** Opening INFORMATION SHOWN block **
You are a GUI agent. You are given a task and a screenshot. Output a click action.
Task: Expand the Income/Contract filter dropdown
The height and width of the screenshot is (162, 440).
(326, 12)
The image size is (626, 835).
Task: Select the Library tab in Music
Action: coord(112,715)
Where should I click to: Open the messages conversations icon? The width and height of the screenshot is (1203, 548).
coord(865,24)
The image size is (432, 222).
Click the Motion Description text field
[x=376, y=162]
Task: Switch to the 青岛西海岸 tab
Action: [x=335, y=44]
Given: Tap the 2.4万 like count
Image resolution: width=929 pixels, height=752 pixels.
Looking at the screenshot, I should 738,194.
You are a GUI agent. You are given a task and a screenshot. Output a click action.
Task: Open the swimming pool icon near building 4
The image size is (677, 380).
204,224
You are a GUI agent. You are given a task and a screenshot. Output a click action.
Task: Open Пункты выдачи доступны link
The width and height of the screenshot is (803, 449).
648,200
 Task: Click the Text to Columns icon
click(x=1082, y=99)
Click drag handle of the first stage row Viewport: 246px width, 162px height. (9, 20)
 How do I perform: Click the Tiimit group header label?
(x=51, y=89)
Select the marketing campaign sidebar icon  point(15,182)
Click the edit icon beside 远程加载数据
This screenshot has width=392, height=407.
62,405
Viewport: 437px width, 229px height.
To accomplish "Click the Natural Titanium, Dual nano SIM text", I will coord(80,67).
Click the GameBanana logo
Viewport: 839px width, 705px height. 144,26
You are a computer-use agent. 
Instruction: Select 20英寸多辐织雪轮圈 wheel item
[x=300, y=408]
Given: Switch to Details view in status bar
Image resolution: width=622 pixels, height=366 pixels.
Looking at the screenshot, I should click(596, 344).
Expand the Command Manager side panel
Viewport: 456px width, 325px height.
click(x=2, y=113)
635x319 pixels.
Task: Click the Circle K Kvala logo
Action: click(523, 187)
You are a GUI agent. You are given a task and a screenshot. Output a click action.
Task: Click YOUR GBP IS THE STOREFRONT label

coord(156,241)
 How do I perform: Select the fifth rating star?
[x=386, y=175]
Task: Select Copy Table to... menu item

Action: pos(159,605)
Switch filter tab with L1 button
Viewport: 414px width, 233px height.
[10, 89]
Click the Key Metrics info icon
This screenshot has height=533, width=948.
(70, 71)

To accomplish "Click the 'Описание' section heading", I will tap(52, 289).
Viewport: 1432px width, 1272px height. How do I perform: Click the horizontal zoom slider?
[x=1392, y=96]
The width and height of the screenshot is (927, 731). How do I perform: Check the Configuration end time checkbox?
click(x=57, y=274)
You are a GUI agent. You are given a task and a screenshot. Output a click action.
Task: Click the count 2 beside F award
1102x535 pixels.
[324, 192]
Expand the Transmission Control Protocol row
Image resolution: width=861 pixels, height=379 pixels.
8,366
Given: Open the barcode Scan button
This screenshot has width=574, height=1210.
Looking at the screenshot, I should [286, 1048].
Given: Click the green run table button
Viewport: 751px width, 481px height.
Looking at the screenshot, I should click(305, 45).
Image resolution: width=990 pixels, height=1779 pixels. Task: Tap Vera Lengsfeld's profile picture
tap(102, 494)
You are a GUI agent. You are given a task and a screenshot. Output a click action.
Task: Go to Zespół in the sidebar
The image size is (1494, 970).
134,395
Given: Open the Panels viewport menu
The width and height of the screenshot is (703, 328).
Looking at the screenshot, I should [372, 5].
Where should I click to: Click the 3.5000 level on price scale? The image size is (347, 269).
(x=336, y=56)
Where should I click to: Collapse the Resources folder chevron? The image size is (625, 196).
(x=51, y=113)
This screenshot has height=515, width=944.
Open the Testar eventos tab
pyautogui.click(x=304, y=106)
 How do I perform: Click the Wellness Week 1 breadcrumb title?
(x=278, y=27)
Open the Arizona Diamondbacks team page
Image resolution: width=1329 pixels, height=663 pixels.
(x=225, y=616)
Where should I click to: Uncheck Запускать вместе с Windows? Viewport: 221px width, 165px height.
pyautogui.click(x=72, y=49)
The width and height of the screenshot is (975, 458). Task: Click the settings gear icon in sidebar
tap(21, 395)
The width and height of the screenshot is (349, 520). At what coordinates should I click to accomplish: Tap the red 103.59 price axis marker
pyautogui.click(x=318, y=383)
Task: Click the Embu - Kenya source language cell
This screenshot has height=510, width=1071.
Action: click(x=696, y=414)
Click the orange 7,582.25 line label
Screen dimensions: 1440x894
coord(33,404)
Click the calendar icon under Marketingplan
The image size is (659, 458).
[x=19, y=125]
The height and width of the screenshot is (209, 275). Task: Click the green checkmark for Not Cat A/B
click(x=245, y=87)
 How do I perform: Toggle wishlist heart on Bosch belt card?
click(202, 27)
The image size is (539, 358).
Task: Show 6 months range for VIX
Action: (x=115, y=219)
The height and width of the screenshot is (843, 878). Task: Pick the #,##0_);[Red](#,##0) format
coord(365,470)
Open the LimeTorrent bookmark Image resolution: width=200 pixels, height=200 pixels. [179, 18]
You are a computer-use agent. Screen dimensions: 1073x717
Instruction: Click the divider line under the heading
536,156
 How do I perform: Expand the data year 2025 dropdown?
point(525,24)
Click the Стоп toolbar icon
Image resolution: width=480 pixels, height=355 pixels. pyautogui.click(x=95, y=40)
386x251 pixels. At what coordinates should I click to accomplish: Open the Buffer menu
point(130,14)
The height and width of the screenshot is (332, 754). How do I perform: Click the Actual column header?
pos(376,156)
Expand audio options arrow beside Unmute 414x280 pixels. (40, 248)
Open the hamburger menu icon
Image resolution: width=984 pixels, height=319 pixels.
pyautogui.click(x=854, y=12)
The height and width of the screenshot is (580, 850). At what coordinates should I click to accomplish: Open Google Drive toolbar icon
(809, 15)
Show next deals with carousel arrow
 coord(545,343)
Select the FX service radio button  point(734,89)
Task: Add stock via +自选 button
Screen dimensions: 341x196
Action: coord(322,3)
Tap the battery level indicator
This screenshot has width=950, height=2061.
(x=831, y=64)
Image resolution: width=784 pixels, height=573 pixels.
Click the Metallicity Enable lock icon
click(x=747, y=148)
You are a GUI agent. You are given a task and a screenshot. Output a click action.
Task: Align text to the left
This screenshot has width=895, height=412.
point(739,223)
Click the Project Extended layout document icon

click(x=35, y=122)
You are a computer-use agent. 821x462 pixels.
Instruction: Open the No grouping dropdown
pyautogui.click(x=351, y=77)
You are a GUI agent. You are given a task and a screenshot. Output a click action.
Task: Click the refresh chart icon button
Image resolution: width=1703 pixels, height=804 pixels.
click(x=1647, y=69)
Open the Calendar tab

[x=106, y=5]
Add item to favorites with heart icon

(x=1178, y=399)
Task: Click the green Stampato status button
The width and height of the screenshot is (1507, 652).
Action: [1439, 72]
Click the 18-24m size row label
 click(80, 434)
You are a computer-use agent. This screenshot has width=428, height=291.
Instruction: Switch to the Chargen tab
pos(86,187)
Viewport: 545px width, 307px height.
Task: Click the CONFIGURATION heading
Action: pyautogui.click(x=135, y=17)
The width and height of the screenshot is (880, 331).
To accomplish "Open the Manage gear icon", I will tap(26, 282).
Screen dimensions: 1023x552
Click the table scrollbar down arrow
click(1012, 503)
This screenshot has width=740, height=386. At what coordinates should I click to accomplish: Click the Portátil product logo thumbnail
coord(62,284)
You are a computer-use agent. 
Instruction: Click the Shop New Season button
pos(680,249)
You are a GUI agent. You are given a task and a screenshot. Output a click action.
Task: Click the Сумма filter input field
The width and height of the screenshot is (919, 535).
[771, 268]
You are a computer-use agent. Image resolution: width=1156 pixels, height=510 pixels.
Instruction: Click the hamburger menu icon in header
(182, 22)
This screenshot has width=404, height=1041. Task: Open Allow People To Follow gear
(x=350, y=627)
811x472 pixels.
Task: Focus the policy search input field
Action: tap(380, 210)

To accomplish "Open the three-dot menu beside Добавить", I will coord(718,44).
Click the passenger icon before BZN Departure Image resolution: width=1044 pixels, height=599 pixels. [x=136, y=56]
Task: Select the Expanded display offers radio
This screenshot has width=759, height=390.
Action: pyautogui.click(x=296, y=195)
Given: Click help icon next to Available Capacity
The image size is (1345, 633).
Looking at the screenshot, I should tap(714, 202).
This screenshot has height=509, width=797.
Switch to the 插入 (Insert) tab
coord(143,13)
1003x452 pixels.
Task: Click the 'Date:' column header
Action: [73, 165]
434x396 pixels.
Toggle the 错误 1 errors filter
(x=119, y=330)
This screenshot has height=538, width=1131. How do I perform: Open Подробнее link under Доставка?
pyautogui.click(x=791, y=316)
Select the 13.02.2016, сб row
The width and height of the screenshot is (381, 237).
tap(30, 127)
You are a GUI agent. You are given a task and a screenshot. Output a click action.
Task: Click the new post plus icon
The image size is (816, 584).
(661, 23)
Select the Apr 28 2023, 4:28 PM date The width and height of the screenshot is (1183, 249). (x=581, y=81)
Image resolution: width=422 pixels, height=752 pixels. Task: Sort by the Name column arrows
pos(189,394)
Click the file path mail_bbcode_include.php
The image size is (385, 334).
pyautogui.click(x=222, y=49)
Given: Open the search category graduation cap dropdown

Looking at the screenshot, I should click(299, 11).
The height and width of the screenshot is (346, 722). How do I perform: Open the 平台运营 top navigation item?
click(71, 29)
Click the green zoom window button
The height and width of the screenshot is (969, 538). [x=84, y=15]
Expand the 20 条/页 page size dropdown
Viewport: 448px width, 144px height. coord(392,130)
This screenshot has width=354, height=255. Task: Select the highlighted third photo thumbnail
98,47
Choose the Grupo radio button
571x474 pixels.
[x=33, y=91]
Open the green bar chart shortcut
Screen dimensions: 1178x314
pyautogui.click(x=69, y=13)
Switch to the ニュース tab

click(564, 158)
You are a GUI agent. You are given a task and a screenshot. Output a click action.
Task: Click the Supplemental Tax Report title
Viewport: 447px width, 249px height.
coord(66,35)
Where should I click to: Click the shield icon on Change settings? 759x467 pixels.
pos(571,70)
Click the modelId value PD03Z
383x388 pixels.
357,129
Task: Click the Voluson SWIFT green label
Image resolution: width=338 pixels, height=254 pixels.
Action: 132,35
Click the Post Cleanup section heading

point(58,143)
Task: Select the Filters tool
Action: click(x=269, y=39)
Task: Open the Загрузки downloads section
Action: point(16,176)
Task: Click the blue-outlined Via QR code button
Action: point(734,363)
** Closing INFORMATION SHOWN block **
Look through the listing and return each line containing the word "radio".

Select the FX service radio button  point(734,89)
Task: Select the Expanded display offers radio
Choose the Grupo radio button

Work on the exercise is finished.